New Case Summary — Cook v. Bell
Utah Supreme Court
October 24 2014
2014 UT 46 (Click for full text of Opinion)
The Utah Supreme Court upheld statutory limits on the number of signatures and the time to complete a petition for an initiative.
The Utah Constitution provides that the people of the State may enact laws by initiative (and repeal legislative acts by referendum). The same constitutional provision also authorizes the Utah Legislature to regulate the initiative process, by establishing the number of signatures needed, the time frame to gather signatures, the manner in which signatures are gathered (and how the overall process is carried out), and the conditions of the initiative process.

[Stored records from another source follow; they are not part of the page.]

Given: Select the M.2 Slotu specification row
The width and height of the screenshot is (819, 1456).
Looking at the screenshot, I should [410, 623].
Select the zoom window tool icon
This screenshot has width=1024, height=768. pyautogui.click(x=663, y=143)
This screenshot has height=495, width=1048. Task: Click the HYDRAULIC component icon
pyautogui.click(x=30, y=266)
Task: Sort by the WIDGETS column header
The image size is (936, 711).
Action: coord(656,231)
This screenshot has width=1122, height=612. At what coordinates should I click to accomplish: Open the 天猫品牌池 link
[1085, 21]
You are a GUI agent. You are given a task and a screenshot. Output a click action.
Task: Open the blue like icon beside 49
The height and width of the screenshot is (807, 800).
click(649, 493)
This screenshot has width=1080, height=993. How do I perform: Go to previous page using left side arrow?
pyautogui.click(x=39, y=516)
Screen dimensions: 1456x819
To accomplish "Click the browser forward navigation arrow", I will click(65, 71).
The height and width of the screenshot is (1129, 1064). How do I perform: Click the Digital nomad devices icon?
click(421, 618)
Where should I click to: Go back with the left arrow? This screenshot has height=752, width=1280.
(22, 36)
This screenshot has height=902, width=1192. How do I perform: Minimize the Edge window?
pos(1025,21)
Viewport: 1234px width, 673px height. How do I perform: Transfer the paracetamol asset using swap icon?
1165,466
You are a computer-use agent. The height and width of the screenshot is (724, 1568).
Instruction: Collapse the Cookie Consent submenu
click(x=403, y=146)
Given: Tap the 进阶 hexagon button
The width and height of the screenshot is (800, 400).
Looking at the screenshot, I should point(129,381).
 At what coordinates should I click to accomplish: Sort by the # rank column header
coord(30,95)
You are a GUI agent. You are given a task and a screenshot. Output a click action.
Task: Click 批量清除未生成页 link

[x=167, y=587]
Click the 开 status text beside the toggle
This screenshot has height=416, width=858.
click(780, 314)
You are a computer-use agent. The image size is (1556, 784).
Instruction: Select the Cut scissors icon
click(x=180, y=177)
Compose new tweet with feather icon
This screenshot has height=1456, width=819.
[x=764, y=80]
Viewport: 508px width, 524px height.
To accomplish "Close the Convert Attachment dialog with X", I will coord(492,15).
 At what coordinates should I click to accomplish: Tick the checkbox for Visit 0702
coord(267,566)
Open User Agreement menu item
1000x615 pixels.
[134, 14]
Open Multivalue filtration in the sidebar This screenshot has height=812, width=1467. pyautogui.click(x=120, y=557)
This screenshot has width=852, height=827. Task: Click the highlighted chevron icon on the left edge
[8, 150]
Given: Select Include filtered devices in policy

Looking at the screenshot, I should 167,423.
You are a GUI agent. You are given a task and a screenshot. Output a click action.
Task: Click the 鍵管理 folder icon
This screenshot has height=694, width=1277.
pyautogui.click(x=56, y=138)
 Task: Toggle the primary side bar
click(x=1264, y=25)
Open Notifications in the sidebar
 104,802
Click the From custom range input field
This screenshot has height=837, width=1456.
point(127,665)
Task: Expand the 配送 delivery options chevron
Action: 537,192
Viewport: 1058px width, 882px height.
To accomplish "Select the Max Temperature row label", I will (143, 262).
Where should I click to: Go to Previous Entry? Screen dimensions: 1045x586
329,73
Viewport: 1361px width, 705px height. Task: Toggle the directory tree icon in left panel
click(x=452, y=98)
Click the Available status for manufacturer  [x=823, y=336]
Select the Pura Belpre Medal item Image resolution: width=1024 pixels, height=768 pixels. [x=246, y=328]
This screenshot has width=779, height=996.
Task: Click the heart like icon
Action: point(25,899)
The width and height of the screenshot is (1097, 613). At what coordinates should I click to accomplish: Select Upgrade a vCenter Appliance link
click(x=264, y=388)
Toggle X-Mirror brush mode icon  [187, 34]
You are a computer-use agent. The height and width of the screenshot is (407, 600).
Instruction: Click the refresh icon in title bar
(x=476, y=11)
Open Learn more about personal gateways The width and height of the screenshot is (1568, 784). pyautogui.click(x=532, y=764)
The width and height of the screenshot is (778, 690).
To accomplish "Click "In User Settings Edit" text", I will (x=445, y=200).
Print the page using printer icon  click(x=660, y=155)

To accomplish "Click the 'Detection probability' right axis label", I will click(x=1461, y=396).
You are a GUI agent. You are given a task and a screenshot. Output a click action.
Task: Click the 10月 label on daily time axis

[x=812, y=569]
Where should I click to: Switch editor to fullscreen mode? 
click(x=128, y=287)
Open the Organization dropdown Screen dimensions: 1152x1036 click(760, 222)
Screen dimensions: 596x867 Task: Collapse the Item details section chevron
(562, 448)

In 2011, the Utah Legislature adopted new regulations over the initiative process. In particular, it changed how the minimum number of required signatures was calculated (10% of the votes cast in the last Presidential election; as opposed to 10% of the votes cast in the last Governor’s election). The new legislation also changed the time frame to gather signatures (316 days, or by April 15 of the election year, whichever is sooner).
The Utah Supreme Court determined that the new legislation was reasonable, and did not impose an undue burden on the initiative right. The new regulations were clearly within the legislature’s authority, and were designed to make the initiative requirements clear and consistent. Whether considered individually, or as an “aggregate” of regulations, the burdens on the initiative process are not excessive.
The Court also concluded that the new regulations do not limit free speech, and do not violate the state constitutional provision requiring uniform operation of laws.